We have previously isolated filamentous bacteriophages, expressing linear hexa-peptides and homing to bone marrow endothelium (BME), by panning in vivo of a phage-displayed peptide library in mice. Here, we used peptabody fusion proteins to test the binding capacity of the hexa-peptide SSLTTG to BME cells in vitro. To display this motif in a multimeric form, as originally presented on the bacteriophage, we expressed it N-terminally as a fusion with the peptabody cartilage oligomeric matrix assembly protein (COMP) pentamerization domain, either alone or followed by the N1 domain of the pIII phage coat protein.
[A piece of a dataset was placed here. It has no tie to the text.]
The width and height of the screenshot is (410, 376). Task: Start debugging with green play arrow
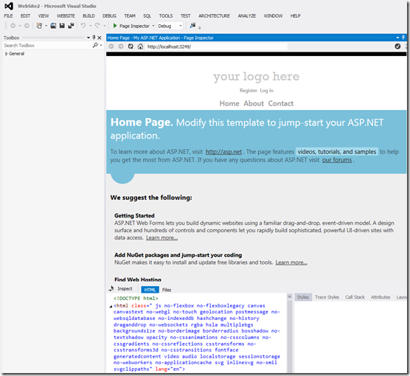click(x=115, y=26)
Binding of the peptabody constructs to the mouse BME cell line STR-10 was investigated by immunofluorescence using anti-COMP antibodies. Only peptabody fusion proteins co-expressing pIII-N1 exhibited binding to STR-10, regardless of the presence or absence of SSLTTG. These results indicate that the phage coat protein pIII-N1 domain is the principle determinant responsible for the binding of filamentous bacteriophages to cells of the reticulo-endothelial system (RES). Peptabodies expressing pIII-N1 did not bind to the osteoblast-like cell line MC3T3-E1, indicating that binding is mediated by receptors specifically expressed by BME cells in vivo. Polyinosinic acid (poly-I) was able to inhibit binding of bacteriophages and pIII-N1 expressing peptabodies to STR-10, confirming our previous studies showing that bacteriophages bind to scavenger receptors (SR) expressed by BME cells. In summary, the present study shows the usefulness of peptabodies as a general tool to test the binding capacity of peptide ligands identified by phage display.